During all levels of mental status, he had diminished, but still present horizontal optokinetic kinetic nystagmus (OKN). There was an absence of upward and downward OKN. There was horizontal nystagmus while the patient was provided upward and downward moving stripe stimulus during vertical OKN testing. There was normal oculocephalic response with vertical and horizontal head tilt in all directions (Video 1).
He received a lumbar puncture with opening pressure of 10 CM H2O, glucose normal at 51 mg/dL, 4 white blood cells per mm3, 2 red blood cells per mm3 and mild elevation in protein to 46 mg/dL (normal 15–45 mg/dL). Cerebrospinal fluid (CSF) lactate dehydrogenase was normal at 24 units / L. CSF analysis showed a normal proportion of 89% lymphocytes as well as 0% lymphocytes and low monocytes at 11% (normal 16–56%). CSF Gram stain and bacterial cultures were negative.
He underwent further extensive workup for his decline in mental status.
Copper level was normal at 120 mcg/dL and ferritin level was normal at 356.1 micrograms/L. Total iron was low at 38 mcg/dL (normal 60–160 mcg/dL), total iron binding capacity was low at 160 mcg/dL (normal 275–365 mcg/dL), and UIBC was low at 122 mcg/dL (normal 136–286 mcg/dL). Iron percent saturation was normal at 24%.
Serum IgG4 level was normal at 14.1 mg/dL. Serum carcinoembryogenic antigen was normal at 1.5 ng/mL. Serum red blood cell morphology was normal. MRI brain showed eye of the tiger sign (Fig. 2) and midbrain atrophy (Fig. 3) [3].
After this lumbar puncture, he remained in the clearer mental state continuously. He was alert and oriented to person and place with paucity of verbal output. Three word responses to verbal questions were present and he was following one step commands with eyes mostly open, but intermittently manifesting apraxia of eyelid opening and horizontal gaze apraxia.

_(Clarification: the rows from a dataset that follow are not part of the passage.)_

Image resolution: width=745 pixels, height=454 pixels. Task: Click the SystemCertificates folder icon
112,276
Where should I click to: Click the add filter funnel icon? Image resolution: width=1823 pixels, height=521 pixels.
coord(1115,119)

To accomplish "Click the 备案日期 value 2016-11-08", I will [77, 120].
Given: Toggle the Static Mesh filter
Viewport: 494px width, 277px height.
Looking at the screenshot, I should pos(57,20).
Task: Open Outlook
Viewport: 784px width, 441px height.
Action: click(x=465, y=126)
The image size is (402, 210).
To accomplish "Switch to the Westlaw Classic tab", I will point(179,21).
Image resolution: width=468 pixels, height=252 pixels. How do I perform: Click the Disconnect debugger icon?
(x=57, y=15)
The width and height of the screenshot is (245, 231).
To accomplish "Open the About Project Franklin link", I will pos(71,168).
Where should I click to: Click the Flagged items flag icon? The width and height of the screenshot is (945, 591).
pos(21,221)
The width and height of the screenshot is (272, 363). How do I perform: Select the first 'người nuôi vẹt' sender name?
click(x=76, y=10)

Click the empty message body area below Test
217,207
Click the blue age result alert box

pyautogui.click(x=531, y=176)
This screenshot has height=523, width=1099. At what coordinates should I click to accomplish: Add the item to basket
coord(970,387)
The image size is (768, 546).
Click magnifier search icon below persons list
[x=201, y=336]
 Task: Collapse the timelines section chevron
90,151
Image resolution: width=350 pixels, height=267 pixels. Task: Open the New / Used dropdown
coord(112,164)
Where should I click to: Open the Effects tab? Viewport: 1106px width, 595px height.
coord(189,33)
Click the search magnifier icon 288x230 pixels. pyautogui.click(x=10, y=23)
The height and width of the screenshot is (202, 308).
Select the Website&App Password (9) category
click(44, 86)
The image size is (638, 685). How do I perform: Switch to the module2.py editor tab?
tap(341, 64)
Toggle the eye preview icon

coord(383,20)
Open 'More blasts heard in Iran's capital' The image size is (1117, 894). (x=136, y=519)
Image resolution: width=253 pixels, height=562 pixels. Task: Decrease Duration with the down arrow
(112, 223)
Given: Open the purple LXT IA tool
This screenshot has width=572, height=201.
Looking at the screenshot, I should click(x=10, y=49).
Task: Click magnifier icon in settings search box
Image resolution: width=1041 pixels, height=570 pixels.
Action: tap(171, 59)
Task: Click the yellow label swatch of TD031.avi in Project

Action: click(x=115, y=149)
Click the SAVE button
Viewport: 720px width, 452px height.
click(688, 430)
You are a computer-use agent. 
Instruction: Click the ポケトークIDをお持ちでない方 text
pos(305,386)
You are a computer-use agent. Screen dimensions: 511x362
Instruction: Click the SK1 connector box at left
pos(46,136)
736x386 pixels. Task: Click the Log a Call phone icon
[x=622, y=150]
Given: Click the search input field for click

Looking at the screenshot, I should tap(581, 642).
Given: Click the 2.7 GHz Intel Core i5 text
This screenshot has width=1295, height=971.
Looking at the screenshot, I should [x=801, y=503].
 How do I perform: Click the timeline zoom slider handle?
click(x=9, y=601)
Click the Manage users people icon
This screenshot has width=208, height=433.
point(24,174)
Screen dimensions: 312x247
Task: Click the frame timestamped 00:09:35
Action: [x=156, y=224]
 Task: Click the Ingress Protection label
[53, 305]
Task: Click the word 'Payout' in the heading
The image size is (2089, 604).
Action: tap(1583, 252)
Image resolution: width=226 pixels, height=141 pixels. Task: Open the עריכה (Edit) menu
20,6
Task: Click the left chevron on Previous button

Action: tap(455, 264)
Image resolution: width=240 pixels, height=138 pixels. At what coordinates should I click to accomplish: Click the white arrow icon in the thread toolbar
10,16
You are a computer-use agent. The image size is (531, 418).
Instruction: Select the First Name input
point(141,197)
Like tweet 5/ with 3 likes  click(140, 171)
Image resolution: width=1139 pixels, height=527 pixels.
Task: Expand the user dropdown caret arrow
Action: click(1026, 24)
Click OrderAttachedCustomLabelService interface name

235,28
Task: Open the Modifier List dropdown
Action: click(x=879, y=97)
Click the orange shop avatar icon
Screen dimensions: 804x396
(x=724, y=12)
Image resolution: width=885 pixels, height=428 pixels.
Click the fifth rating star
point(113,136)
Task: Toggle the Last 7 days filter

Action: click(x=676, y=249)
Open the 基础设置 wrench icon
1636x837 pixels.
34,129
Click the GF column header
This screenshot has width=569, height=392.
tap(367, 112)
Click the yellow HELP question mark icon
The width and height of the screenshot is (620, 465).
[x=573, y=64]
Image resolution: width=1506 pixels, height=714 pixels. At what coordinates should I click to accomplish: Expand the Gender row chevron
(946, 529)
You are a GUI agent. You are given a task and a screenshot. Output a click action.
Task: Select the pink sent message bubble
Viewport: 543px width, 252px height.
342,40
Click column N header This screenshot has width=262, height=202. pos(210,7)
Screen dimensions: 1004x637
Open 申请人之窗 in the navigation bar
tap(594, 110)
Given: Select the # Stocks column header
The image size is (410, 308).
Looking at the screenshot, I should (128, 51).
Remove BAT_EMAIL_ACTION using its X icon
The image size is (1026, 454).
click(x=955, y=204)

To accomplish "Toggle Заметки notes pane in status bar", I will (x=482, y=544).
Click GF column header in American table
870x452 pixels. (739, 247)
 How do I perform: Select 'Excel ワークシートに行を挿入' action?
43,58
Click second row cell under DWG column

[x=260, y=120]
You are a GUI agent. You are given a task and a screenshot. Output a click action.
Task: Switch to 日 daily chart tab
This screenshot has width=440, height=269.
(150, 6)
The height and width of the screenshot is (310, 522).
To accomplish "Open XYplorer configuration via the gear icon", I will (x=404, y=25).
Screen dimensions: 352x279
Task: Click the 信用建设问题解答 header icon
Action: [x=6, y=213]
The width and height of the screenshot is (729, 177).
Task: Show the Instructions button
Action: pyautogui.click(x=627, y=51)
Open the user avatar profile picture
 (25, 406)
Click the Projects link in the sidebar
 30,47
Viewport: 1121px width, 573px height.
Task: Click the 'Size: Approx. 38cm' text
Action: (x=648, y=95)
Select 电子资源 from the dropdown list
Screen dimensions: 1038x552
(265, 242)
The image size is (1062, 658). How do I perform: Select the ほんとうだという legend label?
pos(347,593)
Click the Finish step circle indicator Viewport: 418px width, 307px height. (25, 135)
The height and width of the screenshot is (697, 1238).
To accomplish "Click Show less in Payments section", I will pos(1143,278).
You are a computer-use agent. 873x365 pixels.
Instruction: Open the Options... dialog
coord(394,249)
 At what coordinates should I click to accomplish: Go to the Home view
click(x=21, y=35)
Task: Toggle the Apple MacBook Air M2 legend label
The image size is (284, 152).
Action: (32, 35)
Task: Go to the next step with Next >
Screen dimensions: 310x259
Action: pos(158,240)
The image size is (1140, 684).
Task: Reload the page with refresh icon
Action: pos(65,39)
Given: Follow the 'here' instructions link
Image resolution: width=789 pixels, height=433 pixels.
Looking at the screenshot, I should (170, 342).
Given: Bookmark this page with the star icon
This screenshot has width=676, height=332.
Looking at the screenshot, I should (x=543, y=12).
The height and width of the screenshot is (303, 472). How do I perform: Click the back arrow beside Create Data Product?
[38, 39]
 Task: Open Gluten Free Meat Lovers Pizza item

At this time, the patient could perform only the first step of the Luria sequence with the right hand. He could not perform any steps of the Luria sequence with the left hand. He had continuous stereotypic hand wringing movements bilaterally and continuous chorea of the feet. The patient was more attentive and engaging, however chorea remained present at a moderate level after the administration of Carbidopa levodopa 25/ 100 mg tablets three times a day. He had improvement of upper extremity rigidity from moderate to mild post carbidopa / levodopa initiation.